In the Central zone, the paradox deepens. Senator Natasha Akpoti-Uduaghan’s ascent, affirmed at the polls and twice ratified in the courts; should stand as a triumph of institutional resilience. Instead, it has exposed the fragility of a system that still bows to unelected influence. Her victory shattered the spine of a political dynasty that once believed itself immortal, and in its aftermath, the region has awakened with democratic self-awareness long suppressed by fear. Yet the state responds with narrative engineering, administrative obstacles, and the tried-and-tired repertoire of political muzzle; an unmistakable pattern of targeting reformist voices rather than embracing them. Natasha’s rise is not merely a win; it is a statement that the Central has outgrown the politics of imposition. But the establishment’s response reveals a deeper truth: some actors would rather haunt the corridors of power as shadow sovereigns than adapt to the people’s new political consciousness.

Kogi West provides the final movement in this unfolding democratic symphony, anchored almost entirely by Distinguished Senator Sunday Steve Karimi, a figure whose integrity has become the region’s stabilizing gravity. KEA’s field data shows that the West is not standing because of party structures but because Karimi’s moral consistency has become the last dependable compass in a region weary of coercion.
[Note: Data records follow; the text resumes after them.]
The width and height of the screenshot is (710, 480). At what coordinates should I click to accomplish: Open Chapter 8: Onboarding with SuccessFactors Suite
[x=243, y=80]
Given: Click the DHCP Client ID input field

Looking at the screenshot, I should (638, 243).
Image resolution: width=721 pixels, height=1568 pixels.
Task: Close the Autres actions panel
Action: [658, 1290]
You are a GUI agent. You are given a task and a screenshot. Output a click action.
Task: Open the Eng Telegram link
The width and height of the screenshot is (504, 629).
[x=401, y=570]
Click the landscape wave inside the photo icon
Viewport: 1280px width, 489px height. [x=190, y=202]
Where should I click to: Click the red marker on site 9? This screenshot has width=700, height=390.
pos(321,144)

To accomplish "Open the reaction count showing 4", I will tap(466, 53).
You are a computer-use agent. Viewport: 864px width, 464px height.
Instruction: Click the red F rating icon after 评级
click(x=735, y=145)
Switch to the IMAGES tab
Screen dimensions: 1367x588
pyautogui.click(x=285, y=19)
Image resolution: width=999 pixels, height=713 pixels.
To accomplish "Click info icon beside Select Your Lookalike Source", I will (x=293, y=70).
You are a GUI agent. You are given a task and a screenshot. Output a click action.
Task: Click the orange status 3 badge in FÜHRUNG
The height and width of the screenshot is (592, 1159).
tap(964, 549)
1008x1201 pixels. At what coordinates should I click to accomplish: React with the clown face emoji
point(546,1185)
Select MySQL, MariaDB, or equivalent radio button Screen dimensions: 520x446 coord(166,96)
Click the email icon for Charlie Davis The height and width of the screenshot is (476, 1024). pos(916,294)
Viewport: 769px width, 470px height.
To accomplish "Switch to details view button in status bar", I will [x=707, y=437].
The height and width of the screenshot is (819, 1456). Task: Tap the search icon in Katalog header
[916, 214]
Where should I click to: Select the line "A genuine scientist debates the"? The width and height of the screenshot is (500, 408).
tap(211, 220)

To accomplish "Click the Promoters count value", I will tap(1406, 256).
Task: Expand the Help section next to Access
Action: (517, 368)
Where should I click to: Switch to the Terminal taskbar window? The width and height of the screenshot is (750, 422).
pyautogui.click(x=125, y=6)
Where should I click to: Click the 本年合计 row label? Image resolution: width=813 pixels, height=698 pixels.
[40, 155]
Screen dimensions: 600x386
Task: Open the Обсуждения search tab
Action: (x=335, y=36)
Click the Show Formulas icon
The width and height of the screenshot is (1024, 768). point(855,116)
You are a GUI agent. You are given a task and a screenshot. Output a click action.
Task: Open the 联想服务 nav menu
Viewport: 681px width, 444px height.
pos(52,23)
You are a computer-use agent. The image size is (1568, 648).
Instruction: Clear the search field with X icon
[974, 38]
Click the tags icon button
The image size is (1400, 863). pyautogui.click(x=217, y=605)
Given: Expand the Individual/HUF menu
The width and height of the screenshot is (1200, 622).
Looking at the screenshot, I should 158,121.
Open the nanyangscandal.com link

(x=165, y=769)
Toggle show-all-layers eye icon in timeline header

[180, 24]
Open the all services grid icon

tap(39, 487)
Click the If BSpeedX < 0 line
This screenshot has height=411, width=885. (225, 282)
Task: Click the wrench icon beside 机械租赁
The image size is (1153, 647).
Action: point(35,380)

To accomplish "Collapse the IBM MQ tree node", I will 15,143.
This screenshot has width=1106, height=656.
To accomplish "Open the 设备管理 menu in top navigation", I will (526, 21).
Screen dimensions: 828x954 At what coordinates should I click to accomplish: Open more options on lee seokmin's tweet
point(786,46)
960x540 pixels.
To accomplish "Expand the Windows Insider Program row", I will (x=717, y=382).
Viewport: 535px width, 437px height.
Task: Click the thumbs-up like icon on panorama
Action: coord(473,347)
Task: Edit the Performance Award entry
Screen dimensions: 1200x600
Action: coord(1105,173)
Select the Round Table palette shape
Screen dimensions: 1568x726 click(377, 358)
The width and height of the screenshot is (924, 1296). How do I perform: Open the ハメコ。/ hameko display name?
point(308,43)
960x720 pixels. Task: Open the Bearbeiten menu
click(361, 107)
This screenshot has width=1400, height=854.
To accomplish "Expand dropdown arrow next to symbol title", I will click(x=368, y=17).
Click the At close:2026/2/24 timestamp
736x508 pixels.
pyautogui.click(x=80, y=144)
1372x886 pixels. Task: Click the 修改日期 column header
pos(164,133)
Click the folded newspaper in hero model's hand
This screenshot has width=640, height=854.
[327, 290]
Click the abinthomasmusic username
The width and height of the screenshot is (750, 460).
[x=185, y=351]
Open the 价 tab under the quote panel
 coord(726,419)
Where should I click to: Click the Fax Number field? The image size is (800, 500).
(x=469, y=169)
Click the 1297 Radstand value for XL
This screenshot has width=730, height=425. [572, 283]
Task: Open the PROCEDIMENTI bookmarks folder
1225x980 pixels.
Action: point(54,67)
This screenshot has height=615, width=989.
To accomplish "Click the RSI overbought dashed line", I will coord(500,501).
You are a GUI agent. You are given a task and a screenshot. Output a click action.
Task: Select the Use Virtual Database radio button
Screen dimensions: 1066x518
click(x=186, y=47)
Since his resonant Kabba Day speech; a speech that sliced through the political atmosphere with the audacity of truth. Karimi has operated as both statesman and sentinel. He commands loyalty without theatrics, unity without intimidation, and influence without entitlement. In a political climate where raw power is often flaunted like a trophy, Karimi’s brand of calm, measured leadership feels almost disruptive. Yet even he is navigating a terrain where principled voices are treated less as assets and more as adversaries in an environment still intoxicated with cults of personality.

What Kogi desperately needs now is a political system that understands the moment. This is not an era for gatekeepers; it is an era for nation-builders. Not a time to enthrone political demigods, but a time to resurrect democratic norms. As Lord Acton warned, “Power tends to corrupt, and absolute power corrupts absolutely,” yet Kogi’s political class behaves as if this warning were a footnote rather than a fundamental law of governance. Instead of reinforcing intimidation, the state should be reinforcing institutions. Instead of narrowing leadership pipelines to a select cabal, it should be democratizing opportunity for young, competent, and visionary citizens eager to serve. Democracies thrive when citizens shape the system, not when the system suffocates the citizens. They advance when the ballot is treated as sacred, not when it is manipulated like a chess piece on a board owned by a few.

The KEA verdict is more than a regional scorecard. Infact, it is a mirror held up to a state standing at a democratic crossroads. Muri Ajaka in the East, Natasha in the Central, Karimi in the West: three leaders elevated not by coercion but by conviction. Three signals that the people are rewriting the political architecture from below. The question is whether the political establishment will evolve with this moment or cling to the ruinous politics of witch-hunts, gatekeeping, and pseudo-sovereigns. The future of Kogi will not belong to those who control the ballot process, but to those who respect it. It will not belong to those who coronate lords, but to those who cultivate leaders. The people have spoken with clarity; history now waits to see whether the system will finally learn to listen.

– Inah Boniface Ocholi writes from Ayah – Igalamela/Odolu LGA, Kogi state.